Think of what happens over time. You write the procedure and then bind it
into 25 programs. You then modify it and you recompile one of your programs
but don't for the others. Easy to do. Now you have two versions floating
around. That's why service programs are the best technology.

As far as LR, again it means nothing in a procedure in a module and
performance wise if you are binding in program there is absolutely no
difference between having in one module vs another module unless you pass
or returning large parameters.

The way the module works in a program or a service program is that each
module has its own static memory. That static memory is not initialized
until you enter one of the procedures in the module. Once you call one of
these procedures in a module, that storage stays. It is never released
until the activation group ends so if you entered a procedure and set the
value of a global variable to say one, the next time you called the
procedure or any other procedure the value would still be one until you
changed it.

The trick with static storage is to use as little as possible.

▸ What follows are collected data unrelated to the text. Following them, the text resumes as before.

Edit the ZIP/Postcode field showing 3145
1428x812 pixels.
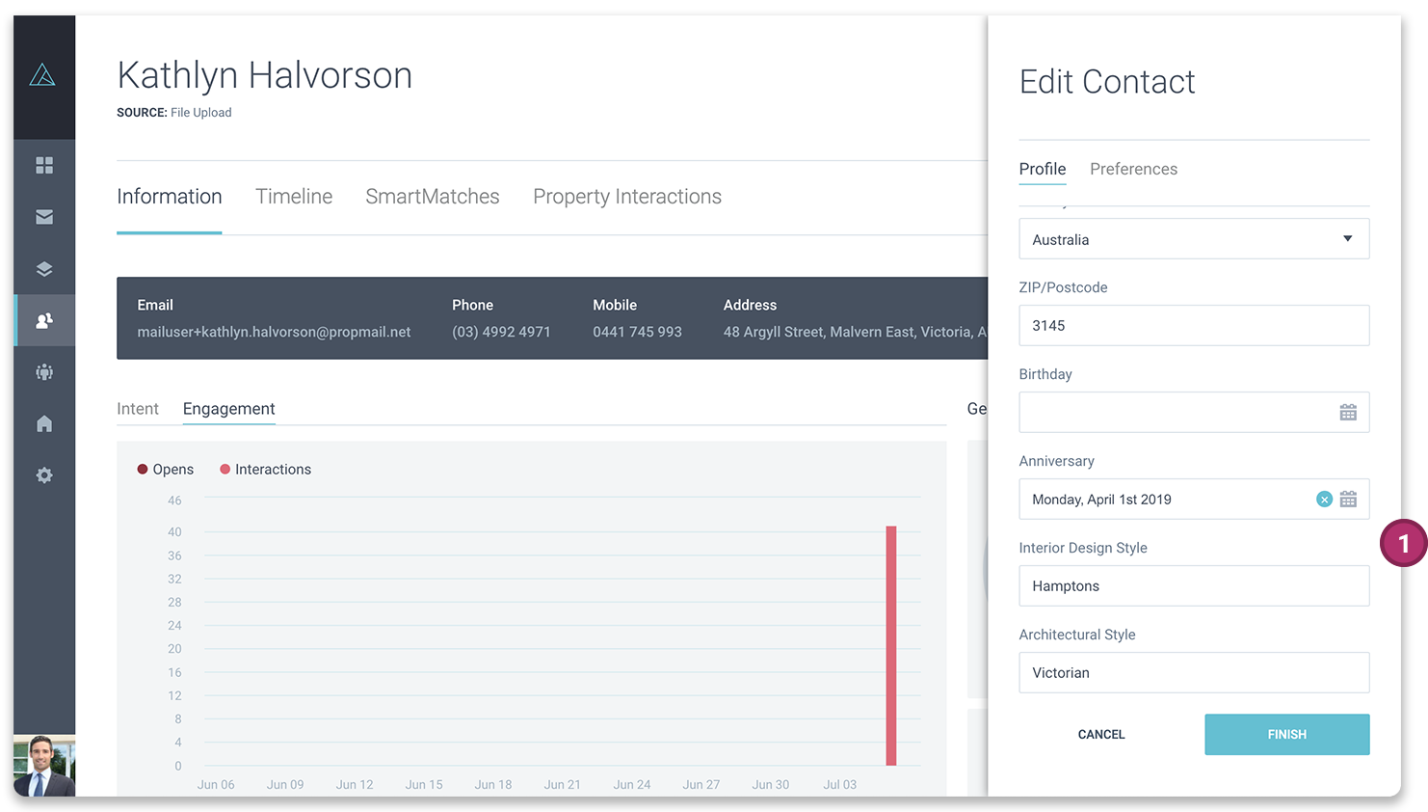point(1194,325)
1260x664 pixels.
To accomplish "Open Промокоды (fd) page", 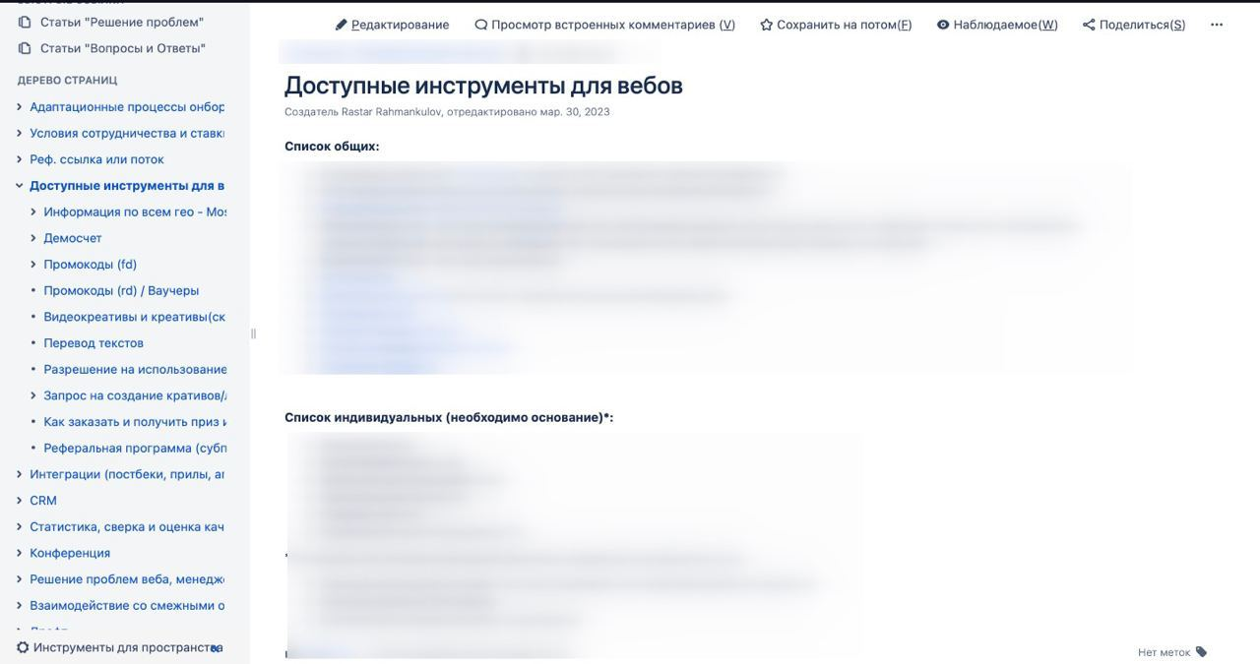I will pyautogui.click(x=90, y=265).
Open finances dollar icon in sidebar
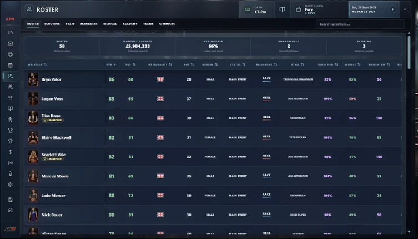Image resolution: width=418 pixels, height=239 pixels. tap(10, 152)

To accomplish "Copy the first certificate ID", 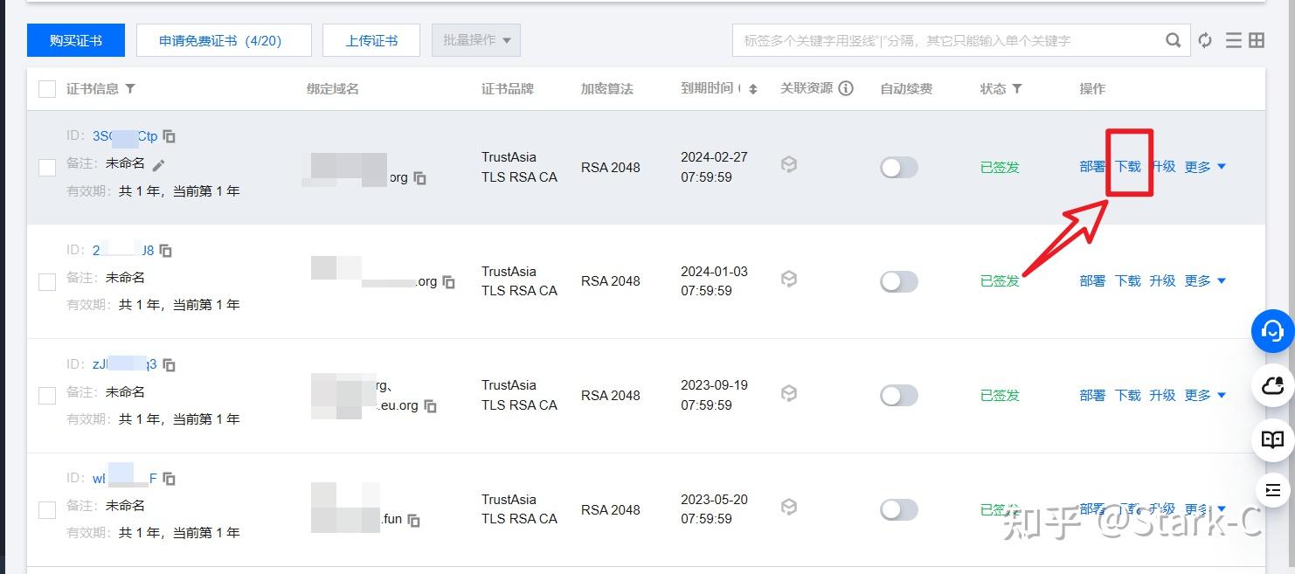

If you declare a variable within a procedure, that is called automatic
storage and each time that you call the procedure the storage is
re-allocated and when you exit it is released, ie local variables.




On Wed, Aug 25, 2021 at 1:04 PM Gerald Magnuson <gmagqcy.midrange@xxxxxxxxx>
wrote:

I am not using a service program, I have compiled this up as a *module,
and put in a binding directory entry to point to it.


On Wed, Aug 25, 2021 at 2:21 PM Alan Campin <alan0307d@xxxxxxxxx> wrote:

As I indicated above, LR means nothing in a service program. There is no
RPG runtime bound into a service program.

Just a note also, you do not have to type the name the procedure three
times. You only need to type once.
dcl-proc MyProc Extport;
dcl-pi *N;
Parms
end-pi;

end-proc;



On Wed, Aug 25, 2021 at 12:15 PM Gerald Magnuson <
gmagqcy.midrange@xxxxxxxxx>
wrote:

here is my source of module
https://code.midrange.com/10a0227a02.html



On Wed, Aug 25, 2021 at 2:07 PM Ali Ekinci via RPG400-L <
rpg400-l@xxxxxxxxxxxxxxxxxx> wrote:

here is my 2 cents:

* do not turn on LR in the procedure, have an initialization
logic
that is processed only at the first call
* make sure your utility program is not using *NEW activation
group.

________________________________
From: RPG400-L <rpg400-l-bounces@xxxxxxxxxxxxxxxxxx> on behalf of
Gerald
Magnuson <gmagqcy.midrange@xxxxxxxxx>
Sent: Wednesday, August 25, 2021 2:59 PM
To: rpg400-l@xxxxxxxxxxxxxxxxxx <rpg400-l@xxxxxxxxxxxxxxxxxx>
Subject: large difference in job run times between bound procedure
call,
and procedure call from within program.

Sent by an external sender
------------------------------

I don't have my terms correct, sorry.

we have many programs that have a sub-routine, called "get
allocations".
This routine is found in over a dozen of our programs, and trying to
simplify things, I made it a
procedure, and even migrated from f specs to complete SQL.

However, in a program that invokes this routine 300k times, the run
time
went from 25 seconds, to
350 seconds to sometimes over 400 seconds.

If I put the procedure in the bottom of the program I call it, it
runs
as
fast as the sub-routine call.

maybe this is normal for the overhead of having a bound procedure
call,
or
maybe I just don't know what i need to do.